Your instructions: Continue the spoken remarks about Anthony Ivey and the Manning family, starting right after their final sentence about the Giants.

Excerpt:
((

I think he has a bright future. When we can keep a really good player in the state of Pennsylvania home, I think it makes a ton of sense to everybody. And I'm really proud of him. He's still got work to do, like a lot of them do, but I think the people that read your newspaper, I think people in the state of Pennsylvania, they're going to be happy with Anthony Ivey throughout his career and what he's able to do here.

When it comes to Chad Powers and Eli, we got a pretty good relationship with the Manning family. Sean has been able to go do the Manning Passing Academy every year, which is great. We've had quarterbacks before Sean. Seems like Sean has been here from the beginning, but we've had quarterbacks pretty much every year go to the Manning Passing Academy, which is an unbelievable event. I wish I could go.

It would be a really cool event to be a part of. I've been able to get to know Archie through that, as well as the National Football Foundation and some other things.

Obviously you could make the argument, or not, could be a statement, they're like the first family of college football, or football in general. The impact that that family has had has been significant and pretty cool.

So for me, when they reached out about doing this, obviously we wanted to be a part of it because I think Eli has done a great job with all this. He's also a regional guy; lives in New Jersey. Obviously did tremendous things with the Giants.

))

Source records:
((

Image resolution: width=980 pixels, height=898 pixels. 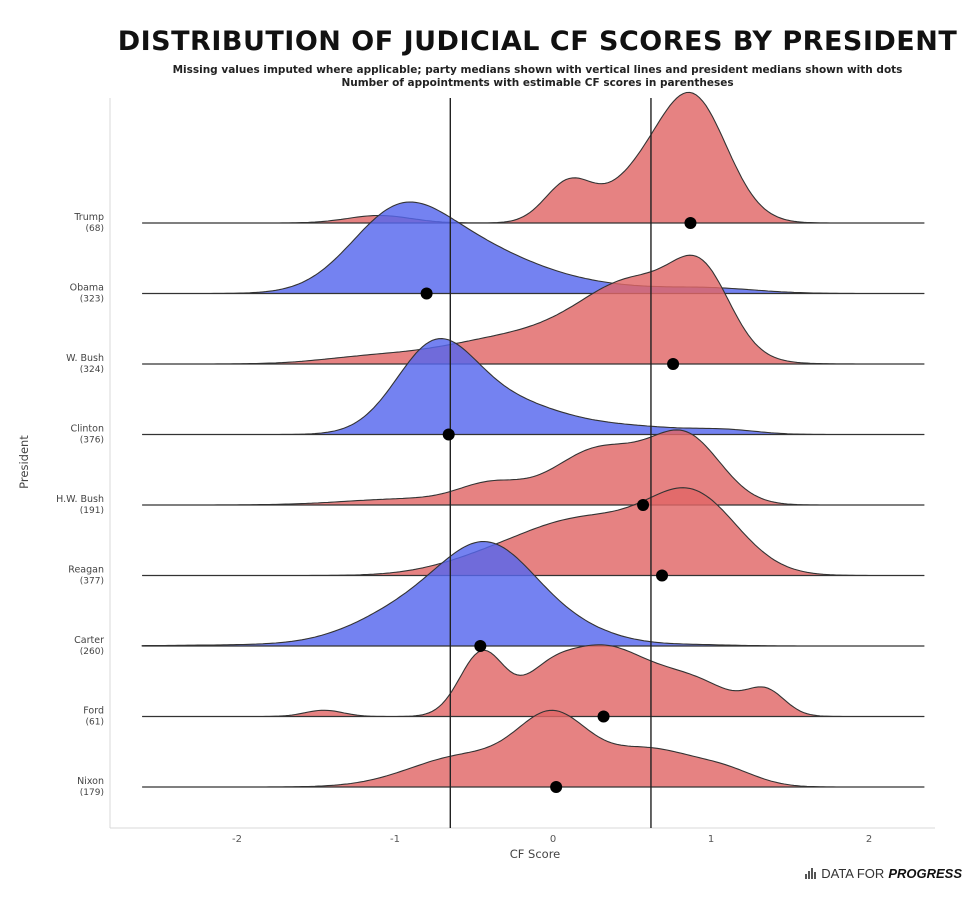 What do you see at coordinates (92, 300) in the screenshot?
I see `president-count: (323)` at bounding box center [92, 300].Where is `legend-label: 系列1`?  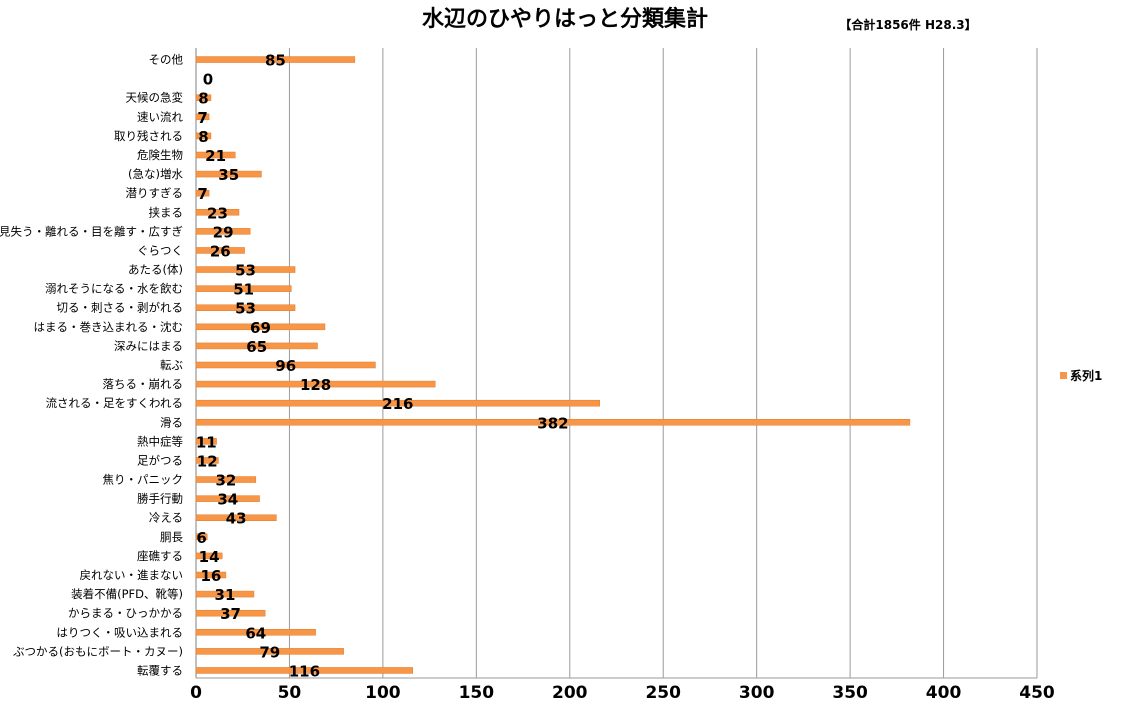 legend-label: 系列1 is located at coordinates (1086, 376). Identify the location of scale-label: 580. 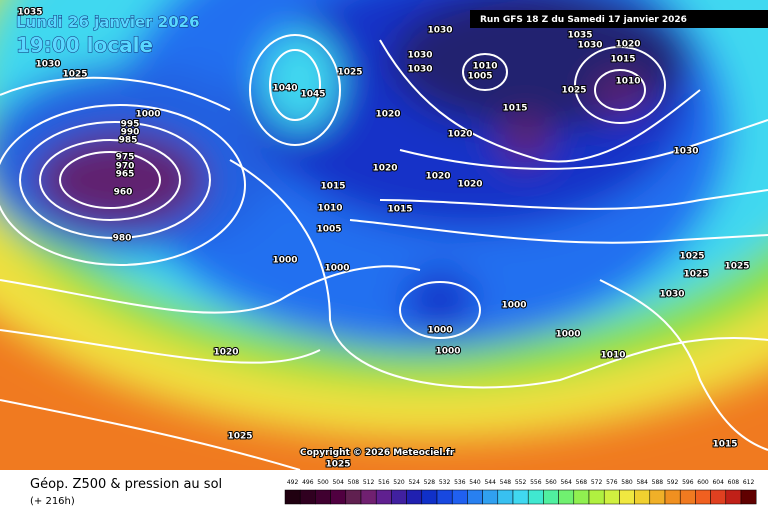
(627, 482).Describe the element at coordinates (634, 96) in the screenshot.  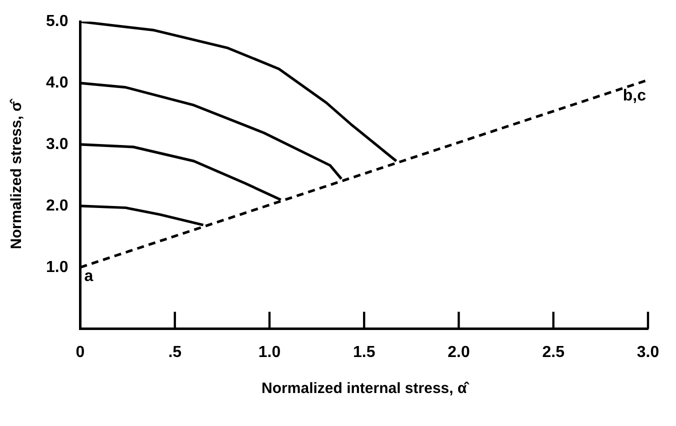
I see `annotation: b,c` at that location.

))

Response box:
So when he reached out about doing this and they reached out about doing this, all these things factors in. At the end of the day, for me, I wanted to make sure that it wasn't going to disturb our process of what we needed to do and not become a distraction.

So the week we did that, do you remember?

THE MODERATOR: It was the first week of school.

JAMES FRANKLIN: Yeah, I think it was. Our first week of school. Really, they were able to do 99% of it kind of without messing up our normal routine. I think I had to give them ten minutes of my time, which took time away from either lunch or my walk, which was good.

So once I was comfortable with the fact we were going to be able to do that and it not impact our normal routine or become a distraction, then we were all about it. Most of it was going to happen at our run-on tryout, which is something that's kind of separate from our normal routine. The coaches don't normally go to that.

Then it was also cool because we were able to couple it with -- what you guys saw, we were able to couple it with Barney being able to get his scholarship, which was cool.

So just worked out and it was something I thought was kind of unique and different, but also wasn't going to cause us any distractions or issues. When you're able to have somebody like that on campus, whether it's a coach or former player or somebody that can get up in front of the team and deliver a message, obviously he's been able to win at the very, very highest level, so that was a good opportunity there as well.

So just made sense.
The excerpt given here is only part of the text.